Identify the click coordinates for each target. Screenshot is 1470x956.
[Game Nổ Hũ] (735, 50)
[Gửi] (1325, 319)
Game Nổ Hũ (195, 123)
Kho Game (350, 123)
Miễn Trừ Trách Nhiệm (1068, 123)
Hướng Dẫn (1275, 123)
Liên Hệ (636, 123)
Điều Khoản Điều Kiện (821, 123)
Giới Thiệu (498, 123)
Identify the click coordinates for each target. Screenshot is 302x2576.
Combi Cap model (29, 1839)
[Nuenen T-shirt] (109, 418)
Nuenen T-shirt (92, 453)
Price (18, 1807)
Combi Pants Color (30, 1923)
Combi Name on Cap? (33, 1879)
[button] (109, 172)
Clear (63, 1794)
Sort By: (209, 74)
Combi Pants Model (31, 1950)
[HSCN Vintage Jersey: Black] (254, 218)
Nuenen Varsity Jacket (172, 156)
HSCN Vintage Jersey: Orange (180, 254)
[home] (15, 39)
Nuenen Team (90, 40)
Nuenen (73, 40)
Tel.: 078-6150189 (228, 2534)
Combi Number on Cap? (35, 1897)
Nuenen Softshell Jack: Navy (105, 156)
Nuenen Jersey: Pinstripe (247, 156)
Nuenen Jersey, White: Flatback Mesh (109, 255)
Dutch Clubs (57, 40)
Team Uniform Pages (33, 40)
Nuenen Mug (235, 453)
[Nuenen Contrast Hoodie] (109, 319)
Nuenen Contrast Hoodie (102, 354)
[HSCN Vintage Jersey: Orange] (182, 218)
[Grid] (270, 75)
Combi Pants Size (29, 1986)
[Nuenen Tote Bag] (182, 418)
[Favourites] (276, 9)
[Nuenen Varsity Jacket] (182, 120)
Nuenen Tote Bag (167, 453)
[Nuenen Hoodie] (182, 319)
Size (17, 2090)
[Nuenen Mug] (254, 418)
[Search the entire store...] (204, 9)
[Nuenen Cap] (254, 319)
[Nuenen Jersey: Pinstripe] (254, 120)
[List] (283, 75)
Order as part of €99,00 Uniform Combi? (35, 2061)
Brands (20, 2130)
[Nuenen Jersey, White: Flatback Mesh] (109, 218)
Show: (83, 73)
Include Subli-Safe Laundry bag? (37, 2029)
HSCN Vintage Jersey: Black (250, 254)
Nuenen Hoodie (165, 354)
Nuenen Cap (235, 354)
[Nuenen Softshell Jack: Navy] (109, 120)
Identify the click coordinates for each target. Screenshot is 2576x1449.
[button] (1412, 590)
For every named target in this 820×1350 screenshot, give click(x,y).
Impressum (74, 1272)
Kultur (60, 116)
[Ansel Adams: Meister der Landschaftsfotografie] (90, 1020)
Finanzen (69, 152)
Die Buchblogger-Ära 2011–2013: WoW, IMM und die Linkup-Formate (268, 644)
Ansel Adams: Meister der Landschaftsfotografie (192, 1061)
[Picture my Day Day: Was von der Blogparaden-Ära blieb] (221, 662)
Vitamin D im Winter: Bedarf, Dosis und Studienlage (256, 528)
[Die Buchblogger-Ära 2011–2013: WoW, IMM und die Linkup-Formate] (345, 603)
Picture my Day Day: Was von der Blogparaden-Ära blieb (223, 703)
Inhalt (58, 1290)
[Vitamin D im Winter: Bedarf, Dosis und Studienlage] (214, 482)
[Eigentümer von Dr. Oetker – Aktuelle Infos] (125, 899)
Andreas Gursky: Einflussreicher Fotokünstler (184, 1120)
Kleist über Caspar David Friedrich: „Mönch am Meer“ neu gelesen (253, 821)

+ + +

**TASK INSTRUCTIONS:** From the entries above, collect every line with the string "Softshell" in it.

**SOLUTION:**
Nuenen Softshell Jack: Navy (105, 156)
[Nuenen Softshell Jack: Navy] (109, 120)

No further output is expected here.